##### STRONA #####
Pane
quotidiano
Nie nim samym człowiek żyje. Chociaż z drugiej strony dla
wielu jest czymś powszednim i z niejednego pieca mieli okazję go jadać. Jeszcze
inni przeklinają jego ciężki kawałek, który z trudem przychodzi im przełknąć.
Jak mówi jednak przysłowie, na czarnej roli, biały chleb się rodzi. No właśnie,
chleb. O jego popularności świadczy chociażby niezliczona liczba przysłów i
związków frazeologicznych, w których słowo chleb
występuje. Można by zaryzykować stwierdzenie, że każda istniejąca kiedykolwiek
kultura wypracowała pewien, charakterystyczny dla danego regionu i klimatu
rodzaj pieczywa, który szybko stawał się podstawą wyżywienia członków owej
społeczności.
Włosi mawiają, że il
pane fa buon cibo, il vino fa buon sangue (chleb czyni dobrym posiłek, wino
czyni dobrą krew). Coś w tym musi być, skoro każdy z dwudziestu regionów może
poszczycić się charakterystycznym i niepowtarzalnym pieczywem (nie mówiąc już o
wspomnianym w przysłowiu winie!). Idąc za innym włoskim przysłowiem, dziś
proponuję Wam przepis na domowy chleb. Che
pane sia fresco, vino vecchio e moglie giovane! (Oby chleb był świeży, wino
stare, a żona młoda!)
Składniki:
·
100g aktywnego
zakwasu żytniego
·
50g mąki żytniej
pełnoziarnistej
·
250g mąki pszennej
typ 750
·
300g mąki pszennej
typ 480
·
Woda (ok.
250-300ml)
·
2 łyżeczki soli
·
2 łyżeczki cukru
Wyrośnięty chleb. |
Do upieczenia chleba według tego przepisu potrzebujemy
zakwasu żytniego. Przygotowując zakwas po raz pierwszy potrzebujemy kilku dni
(nawet tygodnia), aby był on stabilny i pracował należycie. Do litrowego słoja,
koniecznie umytego w gorącej wodzie i pozostawionego do wyschnięcia, wsypujemy
2 łyżki mąki żytniej (używam pełnoziarnistej) oraz odrobinę przegotowanej i
wystudzonej wody. Mieszanina powinna mieć konsystencję gęstej śmietany. Słój przykrywamy
gazą i ustawiamy w ciepłym miejscu (ok. 25°C) na dobę. Po tym czasie dodajemy
kolejną porcję mąki oraz wody, mniej-więcej tyle samo ile za pierwszym razem.
##### PREZENTOWANE DANE #####
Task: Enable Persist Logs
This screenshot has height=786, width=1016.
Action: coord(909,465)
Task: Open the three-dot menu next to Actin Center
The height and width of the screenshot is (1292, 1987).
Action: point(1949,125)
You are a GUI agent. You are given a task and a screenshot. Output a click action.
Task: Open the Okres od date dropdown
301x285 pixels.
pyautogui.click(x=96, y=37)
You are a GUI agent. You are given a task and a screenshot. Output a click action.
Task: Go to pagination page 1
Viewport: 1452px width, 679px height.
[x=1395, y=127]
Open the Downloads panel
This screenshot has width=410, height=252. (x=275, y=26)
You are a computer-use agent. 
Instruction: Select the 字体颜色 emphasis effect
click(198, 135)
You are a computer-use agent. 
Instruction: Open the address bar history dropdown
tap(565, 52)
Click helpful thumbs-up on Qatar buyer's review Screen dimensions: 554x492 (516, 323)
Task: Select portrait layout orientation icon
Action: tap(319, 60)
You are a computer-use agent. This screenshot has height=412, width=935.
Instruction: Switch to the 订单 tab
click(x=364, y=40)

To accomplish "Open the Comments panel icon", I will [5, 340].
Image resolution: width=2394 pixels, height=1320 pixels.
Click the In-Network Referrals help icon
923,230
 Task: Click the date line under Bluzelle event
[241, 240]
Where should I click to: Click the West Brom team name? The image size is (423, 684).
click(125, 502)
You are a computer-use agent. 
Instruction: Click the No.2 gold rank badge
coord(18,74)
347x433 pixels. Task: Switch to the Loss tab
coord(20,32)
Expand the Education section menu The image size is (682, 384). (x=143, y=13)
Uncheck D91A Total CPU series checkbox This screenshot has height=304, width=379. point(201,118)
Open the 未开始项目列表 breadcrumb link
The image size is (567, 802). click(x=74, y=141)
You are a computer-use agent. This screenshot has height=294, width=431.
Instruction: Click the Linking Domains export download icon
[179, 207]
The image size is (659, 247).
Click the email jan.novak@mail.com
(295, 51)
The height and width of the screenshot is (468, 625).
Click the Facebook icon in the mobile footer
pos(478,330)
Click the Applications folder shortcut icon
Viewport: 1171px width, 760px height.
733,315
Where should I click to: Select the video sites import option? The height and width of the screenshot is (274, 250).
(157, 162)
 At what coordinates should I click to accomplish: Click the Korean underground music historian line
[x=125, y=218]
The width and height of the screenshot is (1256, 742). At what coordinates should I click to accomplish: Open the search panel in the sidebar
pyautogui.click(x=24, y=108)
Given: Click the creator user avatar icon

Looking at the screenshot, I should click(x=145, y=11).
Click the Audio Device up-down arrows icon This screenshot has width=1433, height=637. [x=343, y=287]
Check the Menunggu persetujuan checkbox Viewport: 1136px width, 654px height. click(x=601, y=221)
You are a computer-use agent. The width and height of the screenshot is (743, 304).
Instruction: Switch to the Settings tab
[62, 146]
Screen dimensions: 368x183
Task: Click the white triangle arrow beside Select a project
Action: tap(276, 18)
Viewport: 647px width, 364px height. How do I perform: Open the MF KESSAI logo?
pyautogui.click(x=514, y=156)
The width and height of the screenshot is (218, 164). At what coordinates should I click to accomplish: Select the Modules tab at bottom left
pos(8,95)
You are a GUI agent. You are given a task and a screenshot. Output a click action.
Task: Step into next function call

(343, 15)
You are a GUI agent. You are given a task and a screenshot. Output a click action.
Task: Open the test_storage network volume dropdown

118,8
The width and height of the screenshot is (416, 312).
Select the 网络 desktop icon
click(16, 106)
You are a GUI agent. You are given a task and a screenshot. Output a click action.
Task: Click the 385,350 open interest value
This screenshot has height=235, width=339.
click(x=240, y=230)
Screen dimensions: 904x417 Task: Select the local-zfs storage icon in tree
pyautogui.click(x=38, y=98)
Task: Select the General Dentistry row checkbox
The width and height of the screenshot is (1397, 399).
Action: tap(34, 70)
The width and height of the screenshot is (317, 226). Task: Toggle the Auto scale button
#####
▶ _ZESTAW ZADAŃ_:
1. W jakiej temperaturze należy trzymać słój z zakwasem według tekstu o chlebie?
2. Napisz dalszy ciąg tekstu o chlebie, zaczynając od miejsca po jego ostatnim zdaniu.

▶ _ODPOWIEDZI DO ZADAŃ_:
1. W ciepłym miejscu, w temperaturze około 25°C.

2.
Odstawiamy znów na 24 godziny. Czynność powtarzamy przez minimum 5 dni. Czas
potrzebny do „wyhodowania” zakwasu zależy przede wszystkim od temperatury panującej
w pomieszczeniu, w którym go przechowujemy. Im cieplej, tym mniej czasu
potrzeba, aby zaczął pracować regularnie.
Po 5-7 dniach zakwas powinien być już stabilny i
widocznie pracować zaledwie w kilka godzin po dodaniu kolejnej porcji wody i
mąki. Objawem tego są widoczne bąbelki i jego rośnięcie. Zdrowy zakwas, na
którym upieczemy bez problemu chleb, pachnie jabłkami, gruszkami lub innymi
owocami. W zależności od czasu, jaki spędził on w ciepłym pomieszczeniu oraz
użytej mąki mogą również pojawić się zapachy przypominające cytrusy, maślankę
lub kefir, a nawet ocet. Najlepiej kierować się niezawodnymi zmysłami – dopóki
zapach nie jest wyraźnie odrzucający, zakwas spełni swoje zadanie.
Gotowy zakwas „dokarmiamy” mąką według powyższych
wskazówek na kilka godzin przed pieczeniem chleba. Za każdym razem pamiętajmy,
aby odłożyć około 50-100g aktywnego (to znaczy takiego, który wyraźnie pracuje)
zakwasu na poczet następnego chleba. Należy go przechowywać w lodówce, gdzie
powinien w uśpionym stanie wytrzymać spokojnie dwa tygodnie. Wystarczy wyjąć go
z lodówki na kilka godzin przed planowanym pieczeniem chleba i dokarmić, aby
się uaktywnił.
Mając już zakwas możemy przejść do samego wypieku chleba.
Do przygotowania ciasta potrzebujemy zaledwie przegotowanej i wystudzonej wody,
mąki, zakwasu, soli oraz cukru. Na początek można użyć uniwersalnej mąki
pszennej typ 480. Po kilkunastu-kilkudziesięciu próbach i testach każdy
znajdzie swój ulubiony chleb i będzie wiedział ile oraz jakich mąk użyć.
Prezentuję jeden z prostszych przepisów, który jest jednocześnie jednym z
najczęściej przeze mnie wykorzystywanych. Ciasto wyrabiamy z proporcji
wymienionych na liście składników. Mąki różnią się między sobą, więc radzę
kierować się przede wszystkim niezawodnymi ludzkimi zmysłami. Ciasto powinno
być gęste i zwarte, ale wciąż nieco lepkie i zostające na łyżce. Co do
doprawiania chleba – sugeruję dowolność; sól i cukier to zaledwie podstawa.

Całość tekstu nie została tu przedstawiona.